Appeal from an order of the Court of Claims (Hanifin, J.), entered September 17, 1986, which dismissed the claim.

In March 1980, claimant was convicted of rape in the first degree and sodomy in the first degree based on an incident which occurred in a graduate dormitory at Cornell University where claimant and the complainant both resided in August 1979. Claimant’s conviction was based virtually entirely on the testimony of the complainant. According to the trial testimony, both claimant and the complainant had just returned to school for the fall semester and had been casually acquainted for a few days prior to the incident. On the evening in question, the complainant and several friends, including Vicki Meade, went to a disco where the complainant noticed claimant’s presence and pointed him out to her friends. Upon returning to the dormitory at approximately 1:00 a.m., the complainant encountered claimant on the floor where she lived and they conversed in the hallway until another resident complained about the noise, which prompted them to enter the complainant’s room.

At trial the complainant testified that they continued talking in her room until claimant asked her if she wanted to make love, to which she responded "no”, objected to his attempts to touch her hand and hair, and told him she was a lesbian. She testified that, at this point, claimant became angry, threatened her with an umbrella, and then forcibly raped and sodomized her. The complainant testified that out of fear she complied, feigned pleasure, and agreed afterwards to be "his woman” and let him stay the night. When claimant left to get some Scotch from his room, complainant ran to Meade’s house, approximately one block away.

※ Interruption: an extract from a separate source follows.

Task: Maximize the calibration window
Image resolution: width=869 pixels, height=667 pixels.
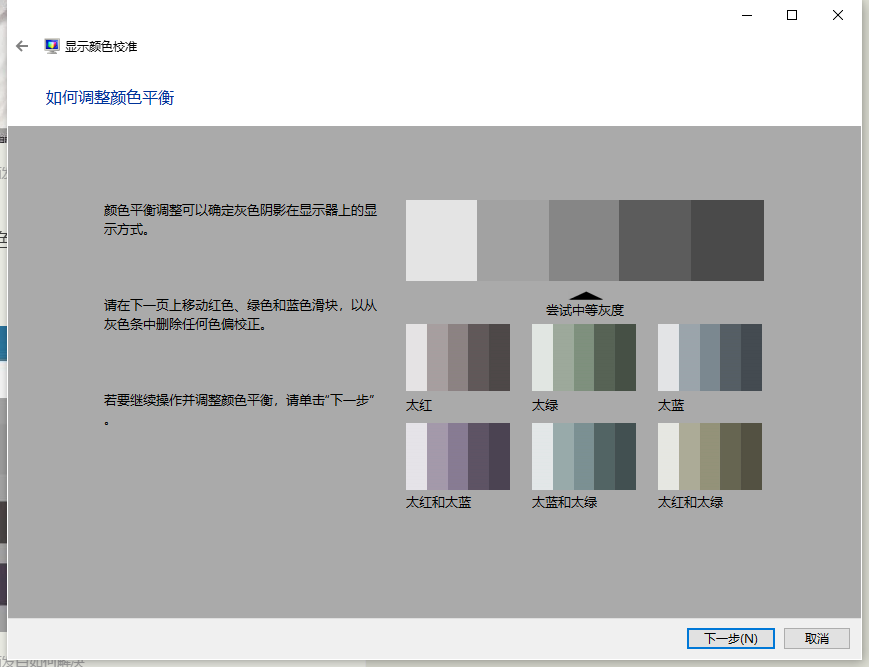Action: (x=791, y=15)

According to claimant’s version of the incident, although the complainant initially discouraged his advances and informed him that she was gay, she later agreed to the sexual encounter and he expected to return after getting the Scotch and spend the night with her. When he returned and found the complainant’s door locked, he assumed she had gone to sleep and made attempts the following day to find her and to retrieve the umbrella he left in her room.

[760]*760As to subsequent events, the complainant and Meade both testified that she arrived at Meade’s house wearing only a bathrobe, told Meade that she had been raped and asked if she could spend the night. Meade refused and the police were called. The police testified that when they arrived, complainant only asked to be taken home and they informed her that they did not provide taxi services. Only after further questioning and prompting did she say that she had been raped.

Claimant received concurrent terms of 6 to 12 years’ imprisonment upon his criminal conviction and was incarcerated in Attica Correctional Facility. This court affirmed the conviction, characterizing the conflicting testimony as essentially a question of credibility which the jury could properly resolve against claimant (People v Dozier, 85 AD2d 846). One Justice dissented upon the ground that the complainant had not used reasonable means of resistance available to her and, hence, there was insufficient proof of claimant’s guilt (supra, at 846-847).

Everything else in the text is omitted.